ISSN (Print): 1567-2050
ISSN (Online): 1875-5828

Research Article

Interaction of Exogenous Butyrylcholinesterase with β-Amyloid Plaques in 5XFAD/Butyrylcholinesterase-Knockout Mouse Brain

Author(s): G.A. Reid and S. Darvesh*

Volume 18 , Issue 6 , 2021

Published on: 27 August, 2021

Page: [470 - 481] Pages: 12

DOI: 10.2174/1567205018666210827122704

Price: $65


Background: In Alzheimer’s disease (AD), and amyloid models such as the 5XFAD mouse, butyrylcholinesterase (BChE) is associated with β-amyloid (Aβ) plaques and has unique biochemical features which distinguish it from that found in neurons. It has been suggested that BChE associated with Aβ plaques may be involved in the maturation of this structure and thus disease progression.

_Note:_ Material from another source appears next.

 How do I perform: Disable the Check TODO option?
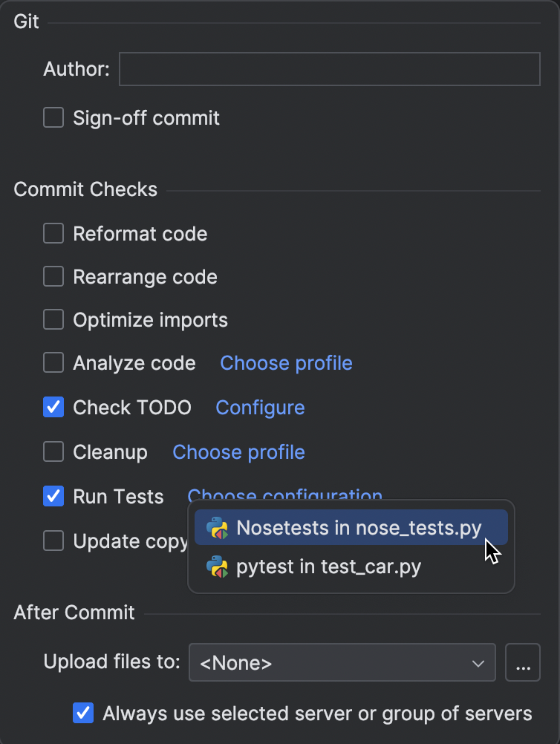[53, 407]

Objective: Currently, it is unknown whether BChE bound to Aβ plaques has altered biochemical properties due to a different primary structure or because of the association of this enzyme with Aβ plaques. Also, the source and binding mechanism of this BChE remains unknown.

Methods: Brain tissue sections from the 5XFAD/BChE-KO mouse were incubated with exogenous sources of BChE and stained for this enzyme’s activity. Efforts were made to determine what region of BChE or Aβ may be involved in this association.

Results: We found that incubation of 5XFAD/BChE-KO brain tissues with exogenous BChE led to this enzyme becoming associated with Aβ plaques and neurons. In contrast to neuronal BChE, the BChE bound to Aβ plaques had similar biochemical properties to those seen in AD. Mutations to BChE and efforts to block Aβ epitomes failed to prevent this association.

Conclusion: The association of BChE with Aβ plaques, and the resultant biochemical changes, suggests that BChE may undergo a conformational change when bound to Aβ plaques but not neurons. The 5XFAD/BChE-KO model is ideally suited to explore the binding mechanism of BChE to Aβ plaques as well as the involvement of BChE in AD pathogenesis.

Keywords: Butyrylcholinesterase, β-amyloid plaques, 5XFAD, neurodegeneration, Alzheimer's disease, Karnovsky-Roots histochemistry.